Nous avons mangé du folong, l'équivalent des épinards en Europe, sautés avec de la viande de bœuf, des plantains murs cuits à la vapeur et en dessert des papayes et entrée, des avocats crevettes. C'est délicieux, je me suis régalée comme jamais surtout que tout est bio.
- C'est délicieux, dis-je avant d'avaler une bouchée.
- Merci. Tu devrais faire attention aux quantités, sinon tu grossiras rapidement.
- Merci du conseil.
- De rien. Oh, attends, c'est mon portable, je crois que ce sont tes parents.
- Ah oui, passe les moi, merci.
- Attends-moi, ne bouge pas, s'il te plait.
Elle s'en va et revient avec un téléphone et une puce de téléphone.
- Il est déjà chargé et j'ai chargé le téléphone, m'explique-t-elle.
- Combien te dois-je ?
- Rien.

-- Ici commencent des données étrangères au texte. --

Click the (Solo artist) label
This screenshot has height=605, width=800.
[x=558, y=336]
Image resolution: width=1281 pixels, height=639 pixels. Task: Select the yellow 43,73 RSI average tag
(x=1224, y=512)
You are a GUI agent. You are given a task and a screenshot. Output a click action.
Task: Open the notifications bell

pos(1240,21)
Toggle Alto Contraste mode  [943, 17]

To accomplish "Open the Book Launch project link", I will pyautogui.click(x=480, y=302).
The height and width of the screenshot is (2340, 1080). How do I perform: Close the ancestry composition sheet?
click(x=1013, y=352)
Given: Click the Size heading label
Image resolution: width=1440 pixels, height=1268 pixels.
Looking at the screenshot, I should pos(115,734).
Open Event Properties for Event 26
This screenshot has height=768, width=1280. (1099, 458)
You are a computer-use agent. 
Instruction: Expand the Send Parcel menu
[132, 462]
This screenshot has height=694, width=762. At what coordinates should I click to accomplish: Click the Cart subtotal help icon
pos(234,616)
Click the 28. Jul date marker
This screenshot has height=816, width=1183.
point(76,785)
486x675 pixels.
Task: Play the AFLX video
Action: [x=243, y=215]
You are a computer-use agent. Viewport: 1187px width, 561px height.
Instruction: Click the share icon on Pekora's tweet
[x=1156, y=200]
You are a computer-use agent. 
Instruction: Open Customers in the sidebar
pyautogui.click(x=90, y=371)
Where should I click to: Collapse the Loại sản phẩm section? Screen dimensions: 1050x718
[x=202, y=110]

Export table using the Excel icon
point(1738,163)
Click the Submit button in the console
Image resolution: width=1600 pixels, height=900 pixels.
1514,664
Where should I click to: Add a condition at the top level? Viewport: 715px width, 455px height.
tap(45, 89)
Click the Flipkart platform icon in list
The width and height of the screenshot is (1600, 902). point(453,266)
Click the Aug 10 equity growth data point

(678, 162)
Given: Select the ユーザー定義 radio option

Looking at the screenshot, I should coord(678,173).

Tu chargeras toi-même les prochaines fois.
- Merci, Rustine.
- De rien.
- Dans ce cas, je vais directement appeler mes parents avec le mien.
- Ok, fais donc.
Je vais dans un coin du jardin, m'assieds sur une chaise en rotin et appelle mes parents, ils sont rassurés et en profitent pour enregistrer le numéro. J'en fais de même avec les filles, puis termine par Allan. Je raccroche enfin et vais rejoindre les autres, soulagée. Nous passons une très bonne soirée et le lendemain, j'en profite pour faire la grasse matinée et me réveiller vers midi. Je descends alors qu'ils s'apprêtent à passer à table, Augustin n'est pas là et Rustine en parfaite femme de maison, déploie des trésors de patience afin de mettre tout le monde à l'aise.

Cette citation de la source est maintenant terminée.